Creating Synthetic Data to Train Your Own LLM

Training Your Own LLM: Private, secure, and tailored

Large language models (LLMs) have shown great promise in being able to simplify business analytics workflows. Powerful third-party foundational models are being equipped to perform analytic tasks such as data cleansing, model selection and optimization, chart generation, etc. However, there are barriers that must be overcome before there is a large scale enterprise level adoption. Among these barriers are:

Security concerns around private information being shared with a third-party LLM
API costs associated with scaling up third-party LLM powered analytic services within an enterprise
Training an LLM with domain specific knowledge related to your industry

All of these barriers can be addressed by training your own LLM. This process involves using an open source LLM that is hosted within your own network and trained on your own data. This article discusses our learnings from one of the initial steps required to train your own LLM—creating a training set.

Automating the Creation of a Training Set

Our objective was to train an in-house LLM capable of accurately responding to business analytics queries, leveraging data extracted directly from databases. We develop a training set comprising thousands of question-answer pairs. The traditional manual approach to generate such a dataset is not only labor-intensive but also time-prohibitive, particularly when scaled across multiple use cases and databases. To address this challenge, we developed a process for the automated creation of synthetic business question-answer pairs conditioned on a SQL database.
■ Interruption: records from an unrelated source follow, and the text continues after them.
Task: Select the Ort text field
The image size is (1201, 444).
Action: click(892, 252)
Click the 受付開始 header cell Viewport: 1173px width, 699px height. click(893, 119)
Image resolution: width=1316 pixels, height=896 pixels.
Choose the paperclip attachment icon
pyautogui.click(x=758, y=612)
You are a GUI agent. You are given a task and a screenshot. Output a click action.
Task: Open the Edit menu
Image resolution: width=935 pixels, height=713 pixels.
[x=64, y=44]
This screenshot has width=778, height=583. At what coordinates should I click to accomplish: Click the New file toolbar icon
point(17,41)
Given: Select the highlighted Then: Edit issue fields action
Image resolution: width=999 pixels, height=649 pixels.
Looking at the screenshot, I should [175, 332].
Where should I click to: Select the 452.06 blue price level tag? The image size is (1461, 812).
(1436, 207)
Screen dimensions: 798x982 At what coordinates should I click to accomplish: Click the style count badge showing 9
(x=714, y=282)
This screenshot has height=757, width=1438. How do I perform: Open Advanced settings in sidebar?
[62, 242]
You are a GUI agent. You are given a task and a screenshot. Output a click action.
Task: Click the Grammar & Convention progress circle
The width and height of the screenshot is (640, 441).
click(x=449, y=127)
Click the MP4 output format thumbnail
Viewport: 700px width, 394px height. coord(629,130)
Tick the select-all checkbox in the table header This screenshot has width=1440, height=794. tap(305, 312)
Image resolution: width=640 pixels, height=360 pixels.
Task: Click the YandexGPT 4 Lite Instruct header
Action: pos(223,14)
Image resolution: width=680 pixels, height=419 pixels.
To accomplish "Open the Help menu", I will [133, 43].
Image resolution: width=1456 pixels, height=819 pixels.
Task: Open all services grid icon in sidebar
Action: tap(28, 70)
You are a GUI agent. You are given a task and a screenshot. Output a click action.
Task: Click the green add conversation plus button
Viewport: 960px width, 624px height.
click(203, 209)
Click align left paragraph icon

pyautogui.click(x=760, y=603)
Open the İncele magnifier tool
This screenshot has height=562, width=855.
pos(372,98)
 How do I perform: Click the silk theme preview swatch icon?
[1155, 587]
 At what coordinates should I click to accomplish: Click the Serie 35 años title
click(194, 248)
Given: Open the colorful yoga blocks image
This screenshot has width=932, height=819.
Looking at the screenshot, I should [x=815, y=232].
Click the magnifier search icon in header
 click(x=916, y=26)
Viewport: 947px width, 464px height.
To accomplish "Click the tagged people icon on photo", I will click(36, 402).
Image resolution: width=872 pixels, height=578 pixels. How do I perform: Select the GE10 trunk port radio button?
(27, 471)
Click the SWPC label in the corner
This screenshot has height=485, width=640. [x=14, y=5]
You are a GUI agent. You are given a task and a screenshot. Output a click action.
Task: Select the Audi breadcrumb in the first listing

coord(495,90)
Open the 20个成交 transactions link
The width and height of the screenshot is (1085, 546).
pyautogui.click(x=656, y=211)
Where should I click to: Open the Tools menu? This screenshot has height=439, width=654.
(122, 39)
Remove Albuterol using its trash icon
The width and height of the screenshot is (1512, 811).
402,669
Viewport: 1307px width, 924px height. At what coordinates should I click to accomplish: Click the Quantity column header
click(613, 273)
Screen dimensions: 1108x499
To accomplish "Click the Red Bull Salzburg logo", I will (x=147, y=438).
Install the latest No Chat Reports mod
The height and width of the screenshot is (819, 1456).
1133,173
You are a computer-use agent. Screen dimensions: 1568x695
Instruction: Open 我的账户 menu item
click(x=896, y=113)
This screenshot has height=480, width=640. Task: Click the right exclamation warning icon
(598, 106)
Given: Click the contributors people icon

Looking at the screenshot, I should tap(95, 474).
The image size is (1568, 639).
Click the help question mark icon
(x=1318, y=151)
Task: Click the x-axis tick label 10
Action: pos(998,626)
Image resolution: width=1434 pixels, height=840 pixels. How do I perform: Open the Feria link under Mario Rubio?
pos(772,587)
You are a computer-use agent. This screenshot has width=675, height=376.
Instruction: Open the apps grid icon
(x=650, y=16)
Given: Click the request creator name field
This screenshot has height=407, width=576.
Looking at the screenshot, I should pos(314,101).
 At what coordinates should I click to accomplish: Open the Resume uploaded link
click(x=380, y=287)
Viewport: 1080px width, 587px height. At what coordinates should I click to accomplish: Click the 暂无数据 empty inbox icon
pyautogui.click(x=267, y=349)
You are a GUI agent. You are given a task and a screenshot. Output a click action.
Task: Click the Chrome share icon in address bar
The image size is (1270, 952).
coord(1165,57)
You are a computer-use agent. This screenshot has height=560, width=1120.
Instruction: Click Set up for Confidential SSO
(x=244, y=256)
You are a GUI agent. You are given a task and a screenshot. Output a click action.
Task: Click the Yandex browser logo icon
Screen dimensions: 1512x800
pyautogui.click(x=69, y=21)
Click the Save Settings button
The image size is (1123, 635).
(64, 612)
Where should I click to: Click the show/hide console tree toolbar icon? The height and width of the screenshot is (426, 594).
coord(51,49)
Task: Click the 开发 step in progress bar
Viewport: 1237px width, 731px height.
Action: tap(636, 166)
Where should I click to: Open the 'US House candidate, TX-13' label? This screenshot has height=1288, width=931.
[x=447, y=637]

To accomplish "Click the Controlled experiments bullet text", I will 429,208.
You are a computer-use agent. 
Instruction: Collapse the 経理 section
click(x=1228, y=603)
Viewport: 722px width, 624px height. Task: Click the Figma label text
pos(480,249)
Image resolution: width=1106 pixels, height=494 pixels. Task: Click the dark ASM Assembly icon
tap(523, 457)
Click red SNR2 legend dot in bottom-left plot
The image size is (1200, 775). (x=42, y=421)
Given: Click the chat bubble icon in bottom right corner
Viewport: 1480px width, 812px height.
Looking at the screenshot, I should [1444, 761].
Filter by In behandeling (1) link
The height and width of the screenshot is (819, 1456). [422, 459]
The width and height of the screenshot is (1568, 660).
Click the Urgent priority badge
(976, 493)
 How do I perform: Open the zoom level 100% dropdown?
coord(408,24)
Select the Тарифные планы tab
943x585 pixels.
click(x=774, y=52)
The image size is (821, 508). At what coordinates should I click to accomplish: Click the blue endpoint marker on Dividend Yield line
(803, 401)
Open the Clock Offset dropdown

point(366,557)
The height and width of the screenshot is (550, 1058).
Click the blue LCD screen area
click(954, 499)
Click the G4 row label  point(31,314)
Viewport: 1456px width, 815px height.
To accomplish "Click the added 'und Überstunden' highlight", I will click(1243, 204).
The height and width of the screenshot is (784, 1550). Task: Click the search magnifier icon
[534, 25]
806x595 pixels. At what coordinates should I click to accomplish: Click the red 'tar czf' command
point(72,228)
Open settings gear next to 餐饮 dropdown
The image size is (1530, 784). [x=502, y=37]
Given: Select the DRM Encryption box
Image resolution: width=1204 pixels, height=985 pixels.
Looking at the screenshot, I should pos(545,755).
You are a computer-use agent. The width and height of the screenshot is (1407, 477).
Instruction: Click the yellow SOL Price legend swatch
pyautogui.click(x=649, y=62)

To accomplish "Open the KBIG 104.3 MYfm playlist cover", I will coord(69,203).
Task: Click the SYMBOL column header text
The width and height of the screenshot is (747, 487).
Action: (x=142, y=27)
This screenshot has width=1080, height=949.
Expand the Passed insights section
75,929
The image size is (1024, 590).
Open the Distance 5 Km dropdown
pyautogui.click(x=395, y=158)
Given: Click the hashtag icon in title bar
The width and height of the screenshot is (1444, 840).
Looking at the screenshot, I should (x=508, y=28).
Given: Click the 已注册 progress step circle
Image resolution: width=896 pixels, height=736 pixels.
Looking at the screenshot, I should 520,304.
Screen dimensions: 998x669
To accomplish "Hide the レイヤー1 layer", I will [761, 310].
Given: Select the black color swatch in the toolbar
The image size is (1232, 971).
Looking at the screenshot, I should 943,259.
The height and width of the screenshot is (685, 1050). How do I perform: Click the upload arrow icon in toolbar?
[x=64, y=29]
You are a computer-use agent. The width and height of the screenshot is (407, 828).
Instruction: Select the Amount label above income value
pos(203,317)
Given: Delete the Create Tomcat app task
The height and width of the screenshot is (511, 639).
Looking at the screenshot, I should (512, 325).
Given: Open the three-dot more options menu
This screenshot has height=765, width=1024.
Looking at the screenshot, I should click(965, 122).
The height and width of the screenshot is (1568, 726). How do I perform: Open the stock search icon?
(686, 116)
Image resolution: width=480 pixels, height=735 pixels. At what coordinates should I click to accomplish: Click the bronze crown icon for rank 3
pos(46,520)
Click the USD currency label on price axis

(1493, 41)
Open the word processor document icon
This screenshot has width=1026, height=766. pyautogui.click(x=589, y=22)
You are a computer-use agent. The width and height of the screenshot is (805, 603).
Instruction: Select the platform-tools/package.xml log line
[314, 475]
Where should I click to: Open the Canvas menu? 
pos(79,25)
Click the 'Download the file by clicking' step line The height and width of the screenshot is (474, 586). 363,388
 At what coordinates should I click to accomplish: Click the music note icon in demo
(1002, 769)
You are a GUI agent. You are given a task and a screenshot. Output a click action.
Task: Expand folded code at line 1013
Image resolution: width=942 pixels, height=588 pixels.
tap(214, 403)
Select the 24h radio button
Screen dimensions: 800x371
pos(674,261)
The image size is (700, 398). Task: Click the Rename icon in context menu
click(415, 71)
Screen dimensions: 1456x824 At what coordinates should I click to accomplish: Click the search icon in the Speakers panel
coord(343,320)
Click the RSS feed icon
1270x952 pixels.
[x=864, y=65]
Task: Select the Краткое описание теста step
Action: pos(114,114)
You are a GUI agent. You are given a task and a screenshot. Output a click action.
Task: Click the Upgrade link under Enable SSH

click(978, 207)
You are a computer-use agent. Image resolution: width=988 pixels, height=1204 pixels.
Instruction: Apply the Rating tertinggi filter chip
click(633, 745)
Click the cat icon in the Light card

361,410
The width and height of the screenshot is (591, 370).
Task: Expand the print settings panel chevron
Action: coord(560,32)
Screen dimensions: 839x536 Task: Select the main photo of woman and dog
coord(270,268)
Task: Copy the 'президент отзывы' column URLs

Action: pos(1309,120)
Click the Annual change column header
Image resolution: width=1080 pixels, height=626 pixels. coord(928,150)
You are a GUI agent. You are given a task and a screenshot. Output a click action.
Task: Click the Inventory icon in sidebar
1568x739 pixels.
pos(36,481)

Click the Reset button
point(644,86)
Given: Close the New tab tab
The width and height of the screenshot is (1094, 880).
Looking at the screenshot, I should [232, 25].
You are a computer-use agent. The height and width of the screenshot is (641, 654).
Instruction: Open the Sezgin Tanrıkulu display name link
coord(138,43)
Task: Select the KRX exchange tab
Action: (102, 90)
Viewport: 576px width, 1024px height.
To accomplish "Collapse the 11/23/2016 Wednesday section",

This effort involved deploying a method to generate a broad spectrum of questions. We then actively refined this pool of questions to distill a high-quality set of synthetic questions. The LLM is then tasked with providing accurate responses based on the associated data. Questions that are too similar or that don’t lead to clear responses are removed from the set. Our streamlined methodology marks a significant leap towards efficiency and cost saving in creating synthetic training sets across business data and ultimately setting the stage for training proprietary LLMs.

The First Challenge: Output Limits

Our first task was creating a set of diverse business questions related to our data. We provided an LLM, specifically OpenAI’s GPT-4 0613 checkpoint LLM, with the schema of our database which consisted of a file listing all the columns and tables in the database as well as some example values for each dimension. In addition, we provided the LLM with seed questions that can be answered with the data. The database includes historic sales data for hundreds of products, demographic data on the buyers, details about each product, and details about the retailer and sales channel for each sale. Table 1 below provides a few example seed questions:

Table 1: Sample Seed Questions Provided to the LLM

Questions

What are the top 5 items ordered by customers who were born in California at Grocery stores in August 2022?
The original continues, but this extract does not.